Если поделить человечество на взрослых и детей, а жизнь — на детство и зрелость, то детей и детства в мире и в жизни много, очень много. Только, погруженные в свою борьбу и в свои заботы, мы их не замечаем, как не замечали раньше женщину, крестьянина, закабаленные классы и народы. Мы устроились так, чтобы дети нам как можно меньше мешали и как можно меньше догадывались, что мы на самом деле собой представляем и что мы на самом деле делаем.
В одном из парижских детдомов я видел два ряда перил у лестницы: высокие для взрослых, низкие для малышей. Этим да еще школьной партой и исчерпал себя гений изобретателя. Мало, очень мало! Взгляните на нищенские площадки для ребят со щербатой кружкой на ржавой цепи у бассейна в магнатских парках столиц Европы.
Где дома и сады, мастерские и опытные поля — орудия труда и знания для детей, людей завтрашнего дня? Еще одно окно да тамбур, отделяющий класс от клозета, — архитектура дала лишь столько; клеенчатая лошадка и жестяная сабля — столько дала промышленность; яркие картинки да рукоделия на стенах — немного; сказка? — не мы ее выдумали.
На наших глазах из наложницы возникла женщина — человек. Веками играла она насильно навязанную роль, воплощая тип, выработанный самовластием и эгоизмом мужчины, который не желал замечать женщину — труженицу, как не замечает и сейчас труженика — ребенка.
Ребенок еще не заговорил, он все еще слушает.
Ребенок — это сто масок, сто ролей способного актера. Иной с матерью, иной с отцом, с бабушкой, с дедушкой, иной со строгим и с ласковым педагогом, иной на кухне и среди ровесников, иной с богатыми и с бедными, иной в будничной и в праздничной одежде. Наивный и хитрый, покорный и надменный, кроткий и мстительный, благовоспитанный и шаловливый, он умеет так до поры до времени затаиться, так замкнуться в себе, что вводит нас в заблуждение и использует в своих целях.
В области инстинктов ему недостает лишь одного, вернее, он есть, только пока еще рассеянный, как бы туман эротических предчувствий.
В области чувств превосходит нас силой, ибо не отработано торможение.
В области интеллекта, по меньшей мере, равен нам, недостает лишь опыта.

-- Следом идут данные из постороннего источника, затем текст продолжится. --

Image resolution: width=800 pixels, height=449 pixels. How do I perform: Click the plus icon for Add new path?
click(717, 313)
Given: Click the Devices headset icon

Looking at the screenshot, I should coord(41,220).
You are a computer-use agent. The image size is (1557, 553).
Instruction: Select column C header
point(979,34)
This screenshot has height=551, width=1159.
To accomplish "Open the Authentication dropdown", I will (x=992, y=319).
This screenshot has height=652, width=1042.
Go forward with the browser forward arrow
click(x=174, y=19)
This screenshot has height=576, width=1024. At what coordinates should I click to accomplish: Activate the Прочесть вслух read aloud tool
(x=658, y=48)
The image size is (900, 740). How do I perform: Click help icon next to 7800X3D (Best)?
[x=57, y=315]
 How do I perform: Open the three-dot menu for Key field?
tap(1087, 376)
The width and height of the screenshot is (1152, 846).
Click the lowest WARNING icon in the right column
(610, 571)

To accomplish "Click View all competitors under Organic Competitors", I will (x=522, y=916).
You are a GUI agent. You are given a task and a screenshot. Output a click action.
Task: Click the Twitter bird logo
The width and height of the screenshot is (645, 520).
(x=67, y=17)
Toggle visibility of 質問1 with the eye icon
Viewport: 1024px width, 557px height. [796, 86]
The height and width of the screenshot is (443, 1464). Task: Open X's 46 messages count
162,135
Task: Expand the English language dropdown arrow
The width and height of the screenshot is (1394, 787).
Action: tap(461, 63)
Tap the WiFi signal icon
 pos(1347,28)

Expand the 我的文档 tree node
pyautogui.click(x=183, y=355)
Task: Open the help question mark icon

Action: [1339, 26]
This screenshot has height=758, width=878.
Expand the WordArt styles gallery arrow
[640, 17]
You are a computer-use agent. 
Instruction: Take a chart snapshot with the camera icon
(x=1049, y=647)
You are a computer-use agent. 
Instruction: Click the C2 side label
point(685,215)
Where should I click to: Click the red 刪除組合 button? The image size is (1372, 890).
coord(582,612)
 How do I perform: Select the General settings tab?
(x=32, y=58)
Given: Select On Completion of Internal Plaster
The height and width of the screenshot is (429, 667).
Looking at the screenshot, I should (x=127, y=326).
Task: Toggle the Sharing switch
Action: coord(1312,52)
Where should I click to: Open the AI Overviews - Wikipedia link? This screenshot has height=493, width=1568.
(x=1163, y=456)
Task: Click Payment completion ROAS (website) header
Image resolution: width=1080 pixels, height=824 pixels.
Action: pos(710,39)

Оттого так часто человек зрелый бывает ребенком, а ребенок — взрослым.
Вся же остальная разница в том, что ребенок на зарабатывает деньги и, будучи на содержании, вынужден подчиняться.
Детские дома теперь уже меньше похожи на казармы и монастыри — это почти больницы. Гигиена есть, зато нет у них улыбки и радости, неожиданности и шаловливости; они серьезны, если не суровы, только по — другому. Архитектура их еще не заметила; «детского стиля» нет. Взрослый фасад, взрослые пропорции, старческий хлад деталей. Французы говорят, что Наполеон колокол монастырского воспитания заменил барабаном — правильно; я добавлю, что над духом современного воспитания тяготеет фабричный гудок.
65. Ребенок неопытен.
Приведу пример, попытаюсь объяснить.
— Я скажу маме на ушко.
И, обнимая мать за шею, бормочет таинственно:
— Мамочка, спроси доктора, можно мне булочку (шоколадку, компот).
При этом поглядывает на доктора, кокетничая улыбкой, чтобы подкупить, вынудить позволение.
Старшие дети шепчут на ухо, младшие говорят обычным голосом…
Был момент, когда окружающие признали, что ребенок достаточно созрел для морали:
«Есть желания, которые нельзя высказывать. Эти желания бывают двоякие: одни вовсе не следует иметь, а если уж они есть, их надо стыдиться; другие допустимы, но только среди своих».
Нехорошо приставать; нехорошо, съев конфетку, просить вторую. А иногда вообще нехорошо просить конфетку: надо ждать, когда сами дадут.